Traduction : Pascal Josse (Institut Chuzhen, Paris, France)

 

Note de l’auteur :

Cet article ne reflète en aucun cas l’avis général ou national concernant le COVID-19, mais simplement une approche basée sur la réflexion et l’expérience clinique de l’auteur.

Note des relecteurs :

La traduction que nous proposons tente de rendre au maximum la pensée de l’auteur, mais n’étant ni infectiologue ni virologue, nous prions le lecteur de se concentrer surtout sur l’aspect médecine chinoise et de considérer que les approximations possibles quant au mécanisme d’action du virus en termes de biomédecine sont avant tout imputables à nos connaissances limitées en la matière.

 

Résumé :

Suivant le mode de pensée de l’école du soutien du yang, cet article tente d’aborder le COVID-19 à partir de la tempête de cytokines se déclenchant à son contact, ainsi qu’à partir des caractéristiques des toxines épidémiques de type froid-humidité, ou encore sous l’angle des règles de transmission et modifications selon le système des six méridiens, tout en proposant des réponses de traitement et de prévention.

 

Concepts clés :

Coronavirus ; COVID-19 ; tempête de cytokines ; facteurs épidémiques de type froid-humidité ; double atteintes de froid ; théorie du soutien du yang.

 

Contexte

Le nouveau coronavirus COVID-19 a commencé à sévir fin 2019 dans la ville de Wuhan pour se répandre à toute la Chine et toucher aujourd’hui le monde entier. Ces derniers jours en Chine le nombre de nouveaux cas continue de diminuer, et ce pour le bonheur de tous.

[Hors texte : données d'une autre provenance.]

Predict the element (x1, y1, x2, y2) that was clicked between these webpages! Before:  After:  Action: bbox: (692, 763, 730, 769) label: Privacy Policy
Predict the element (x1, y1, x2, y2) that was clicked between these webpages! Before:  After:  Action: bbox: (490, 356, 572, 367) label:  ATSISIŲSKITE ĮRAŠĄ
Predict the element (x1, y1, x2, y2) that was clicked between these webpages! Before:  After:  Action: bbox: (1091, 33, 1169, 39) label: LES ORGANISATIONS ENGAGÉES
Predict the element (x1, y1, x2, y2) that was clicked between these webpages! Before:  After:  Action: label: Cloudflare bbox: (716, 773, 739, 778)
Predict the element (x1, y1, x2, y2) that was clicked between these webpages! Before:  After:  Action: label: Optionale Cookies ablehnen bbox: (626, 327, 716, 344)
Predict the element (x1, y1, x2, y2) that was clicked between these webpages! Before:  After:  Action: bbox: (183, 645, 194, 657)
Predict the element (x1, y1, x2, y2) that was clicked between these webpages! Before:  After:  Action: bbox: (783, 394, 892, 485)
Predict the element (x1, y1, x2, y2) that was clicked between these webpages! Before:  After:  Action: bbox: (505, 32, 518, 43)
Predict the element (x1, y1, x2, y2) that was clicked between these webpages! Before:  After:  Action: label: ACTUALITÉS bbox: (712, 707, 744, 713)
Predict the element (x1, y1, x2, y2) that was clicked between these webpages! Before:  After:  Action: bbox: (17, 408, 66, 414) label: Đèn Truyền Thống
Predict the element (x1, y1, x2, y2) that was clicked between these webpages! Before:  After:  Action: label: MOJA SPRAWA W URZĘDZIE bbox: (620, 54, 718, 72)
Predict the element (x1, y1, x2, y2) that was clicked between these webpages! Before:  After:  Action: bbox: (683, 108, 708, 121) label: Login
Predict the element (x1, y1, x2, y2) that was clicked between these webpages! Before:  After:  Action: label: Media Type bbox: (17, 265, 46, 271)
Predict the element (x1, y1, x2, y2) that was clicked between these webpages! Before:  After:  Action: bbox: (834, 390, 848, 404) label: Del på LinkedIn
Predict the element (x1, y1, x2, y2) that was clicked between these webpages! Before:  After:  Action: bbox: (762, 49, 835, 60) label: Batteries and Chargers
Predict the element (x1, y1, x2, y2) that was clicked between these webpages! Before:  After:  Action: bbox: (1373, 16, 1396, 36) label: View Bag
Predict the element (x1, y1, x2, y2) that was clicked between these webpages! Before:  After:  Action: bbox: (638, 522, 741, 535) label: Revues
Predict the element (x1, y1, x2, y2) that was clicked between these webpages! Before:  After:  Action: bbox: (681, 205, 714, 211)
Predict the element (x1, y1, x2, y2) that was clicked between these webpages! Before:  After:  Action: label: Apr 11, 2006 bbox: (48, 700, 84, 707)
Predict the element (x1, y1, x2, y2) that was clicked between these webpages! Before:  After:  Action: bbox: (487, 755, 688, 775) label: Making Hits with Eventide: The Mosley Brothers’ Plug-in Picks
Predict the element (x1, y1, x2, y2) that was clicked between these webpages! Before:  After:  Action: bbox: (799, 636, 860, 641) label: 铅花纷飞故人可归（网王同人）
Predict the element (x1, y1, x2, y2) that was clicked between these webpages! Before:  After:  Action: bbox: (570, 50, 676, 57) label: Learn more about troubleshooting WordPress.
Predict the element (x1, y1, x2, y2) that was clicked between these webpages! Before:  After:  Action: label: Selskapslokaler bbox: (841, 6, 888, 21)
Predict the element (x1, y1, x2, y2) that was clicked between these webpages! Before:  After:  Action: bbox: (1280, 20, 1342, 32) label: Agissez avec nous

Cependant dans un même temps, le nombre de cas mortels, toujours au sein du pays, ne cesse de croître. A cette date (25.02.2020), on dénombre 2666 personnes décédées suite au virus, ce qui correspond à 3,43% des cas diagnostiqués. La cause principale des décès lié au COVID-19 réside surtout dans la tempête de cytokines provoquée par l’agression du virus. La médecine occidentale n’a, à ce jour pas encore mis au point de traitement efficace, et s’en tient principalement à des traitements à base d’anti-inflammatoire spécifiques, de soutiens nutritifs ou de traitements à visée symptomatiques. Ainsi donc la capacité à pouvoir contrôler la virulence du COVID-19 constitue le point clé déterminant l’évolution et le pronostic des patients. Face à ce facteur inflammatoire, le système immunitaire passe d’un état d’activation à l’étape initiale, à une hyperactivité à l’étape médiane, jusqu’à la neutralisation à l’étape finale. Dans la réflexion de l’école du yang, ce processus correspond à la lutte du qi droit (yangqi 阳气) contre la perversité. Plus précisément, il correspond à la lutte entre le yangqi et le yin-froid pervers (yinhanxie 阴寒邪). Ce processus pathologique est abordé dans la théorie de la médecine chinoise sous l’angle de la transmission selon les six méridiens (liujing chuanbian六经传变), de la double atteinte taiyang-shaoyin (taishao lianggan 太少两感), ou encore de l’échappement du yang du shaoyin (shaoyin yangtuo 少阴阳脱) etc… L’auteur va présenter ces différents points à partir du raisonnement classique de l’école du soutien du yang, en espérant faire ressortir une approche profitable à la théorie médicale chinoise mais aussi et surtout apporter une contribution au traitement et à la prévention du COVID-19 avec la pharmacopée chinoise.

 

Aborder la tempête de cytokines du COVID-19 par rapport au concept du qi droit selon l’école du soutien du yang

 

Le Professeur Wu Peiheng吴佩衡, représentant de l’école du soutien du yang, considère que le qi droit (zheng qi 正气) du corps prend sa source dans le feu de mingmen  (命门火), stocké au niveau des reins. Et c’est justement ce feu de mingmen ancré à l’intérieur de l’eau des reins qui va permettre la vaporisation des liquides et la transformation du qi (huaqi 化气), il est à l’origine du yangqi de tout le corps. Tout commence donc à partir de cette racine, à partir de laquelle le yangqi va circuler sans cesse dans chaque partie du corps, pour constituer finalement le yangqi de toutes les régions allant des organes aux méridiens en passant par le triple foyer, les muscles, la peau, etc … Le yangqi des diverses régions va exprimer des fonctions différentes, c’est pourquoi il est parfois nommé autrement : le yangqi des 5 organes et 6 entrailles (wuzang liufu zhiqi 五脏六腑之气), le qi des méridiens (jingqi 经气), le qi primordial (zongqi 宗气), le qi défensif (weiqi 卫气), le qi nutritif (yingqi 营气), etc… La production et la circulation de l’essence (jing 精), du sang (xue 血) et des liquides organiques du corps (jinye 津液) s’appuient elles aussi sur le réchauffement, le mouvement et la transformation apportés par ce yangqi présent partout, c’est le sens de la phrase : « lorsque le yang nait, le yin croit (yangsheng yinzhang 阳生阴长), lorsque le yang meurt [diminue], le yin se stocke [se cache] (yangsha yincang 阳杀阴藏) ». C’est pourquoi l’association entre le yangqi des différentes parties du corps et les différentes fonctions constitue le qi droit du corps (zhengqi 正气).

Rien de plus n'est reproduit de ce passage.